Before that. Before what?  

Big Willie Winsboro cleared his throat and shrugged. The fig tree seemed to mimic him and its leaves fluttered in a mild breeze above him.  

“What’re we missing here?” Merchant asked, turning on his heels and looking up at the big man.  

“Man might need an ambulance after all.” Willie told him. “Probably got a concussion.”  

Merchant stood up. “Probably…” He cocked an ear toward the building.  

We could hear it too. Shuffling feet at first. And then a door slamming. We all looked at each other. Could be just another tenant coming home from a bar. But we were all poised on the strings of coincidence. The detective took the stairs two at a time. I found myself following him for no other reason than the fear of missing out. I looked over my shoulder and got a quick glimpse of Big Willie helping Hosseini up.

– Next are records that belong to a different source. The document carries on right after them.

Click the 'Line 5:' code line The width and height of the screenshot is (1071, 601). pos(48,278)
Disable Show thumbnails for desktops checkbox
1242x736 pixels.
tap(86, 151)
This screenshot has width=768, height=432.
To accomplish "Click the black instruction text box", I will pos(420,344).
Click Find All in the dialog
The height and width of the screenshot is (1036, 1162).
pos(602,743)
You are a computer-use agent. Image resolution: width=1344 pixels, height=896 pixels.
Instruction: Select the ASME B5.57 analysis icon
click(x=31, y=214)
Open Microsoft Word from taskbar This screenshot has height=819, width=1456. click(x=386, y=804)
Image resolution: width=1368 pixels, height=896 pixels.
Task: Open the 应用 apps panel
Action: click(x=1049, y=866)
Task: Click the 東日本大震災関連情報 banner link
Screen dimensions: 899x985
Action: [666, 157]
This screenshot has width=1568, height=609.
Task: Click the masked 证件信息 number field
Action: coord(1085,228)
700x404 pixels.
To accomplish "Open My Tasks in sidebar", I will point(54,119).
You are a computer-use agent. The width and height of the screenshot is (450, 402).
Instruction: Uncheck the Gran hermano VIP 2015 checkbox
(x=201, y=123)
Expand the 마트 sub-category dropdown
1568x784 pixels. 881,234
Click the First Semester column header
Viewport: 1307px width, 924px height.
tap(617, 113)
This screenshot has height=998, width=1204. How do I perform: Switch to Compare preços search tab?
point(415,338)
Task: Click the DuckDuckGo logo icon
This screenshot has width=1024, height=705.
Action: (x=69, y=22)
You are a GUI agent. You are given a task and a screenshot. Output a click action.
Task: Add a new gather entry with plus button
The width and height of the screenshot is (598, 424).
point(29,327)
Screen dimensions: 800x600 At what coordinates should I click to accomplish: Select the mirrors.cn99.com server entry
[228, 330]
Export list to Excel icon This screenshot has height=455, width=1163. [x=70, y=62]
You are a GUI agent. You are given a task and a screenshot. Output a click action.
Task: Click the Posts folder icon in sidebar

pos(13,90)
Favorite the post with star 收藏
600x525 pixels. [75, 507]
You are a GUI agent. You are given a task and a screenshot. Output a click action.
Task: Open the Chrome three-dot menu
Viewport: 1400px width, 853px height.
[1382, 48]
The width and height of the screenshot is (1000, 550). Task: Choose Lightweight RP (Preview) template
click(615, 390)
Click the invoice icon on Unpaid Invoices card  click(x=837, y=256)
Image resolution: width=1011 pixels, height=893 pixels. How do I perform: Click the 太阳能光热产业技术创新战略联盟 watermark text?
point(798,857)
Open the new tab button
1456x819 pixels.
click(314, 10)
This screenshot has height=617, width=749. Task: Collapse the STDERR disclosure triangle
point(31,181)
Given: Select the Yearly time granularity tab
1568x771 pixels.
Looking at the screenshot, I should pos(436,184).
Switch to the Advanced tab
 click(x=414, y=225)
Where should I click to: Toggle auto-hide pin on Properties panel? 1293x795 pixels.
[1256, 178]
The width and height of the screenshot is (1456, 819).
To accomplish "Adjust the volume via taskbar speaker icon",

There was something there. But put it away for later.  

At the top of the stairs Merchant stopped to take a gander. I came up behind him, heaving. There was a light on in apartment number two. Merchant peered over his shoulder at me.  

“Hunches, huh.”  

He shrugged and walked over to the door. I stayed back, staring down the walkway, toward the alley. The breeze stirred the elephant ears that were planted so haphazardly in a bed in front of the ground level apartments. Merchant didn’t knock. Instead, he lurked near the window, trying to get a look inside. There were curtains drawn though and nothing could be seen. I whispered something about being careful. I don’t know why, but Merchant held up a hand again, to let me know that I was the amateur. What he didn’t know was that I knew this already. I looked down the walkway again, at the alley, thinking that was where the person had come from. The person who made the sounds that we’d heard, that led us to this place, right now.  

I shot a glance over my shoulder. Where were Willie and Hosseini? Still down by the fig tree.  

Back to the walkway and the alley and Merchant still creeping by the window. A floorboard creaked inside the apartment. The detective and I froze. The elephant ears swayed. It was dark in all that green. The light from the apartment gleamed on Merchant. He reached out and knocked on the metal-screen door.  

It was loud. Banging out in the night. A sound that rang us into deafness.  

Merchant had stepped away from the window and positioned himself in front of the door. I still hung back about ten feet, closer to the top of the stairs. There was something about those elephant ears that kept drawing my gaze.  

Something moved over there that wasn’t a plant.  

Before I could yell or scream or croak anything out there was a flash from the foliage. And then a popping sound.  

Merchant grunted and leaned against the door.  

Something burst out of the dark green weeds and bolted down the walkway towards the alley.  

Merchant was splayed against the metal door, reaching backwards, toward his ass. Did he get shot in the ass? I finally moved toward him. 

“Go!” He yelled.  

I stopped. 

“Go after him!” Merchant screamed. “He shot me in the fucking ass!” 

Maybe I should’ve laughed but I was too busy obeying an order. I ran down the walkway towards a gun.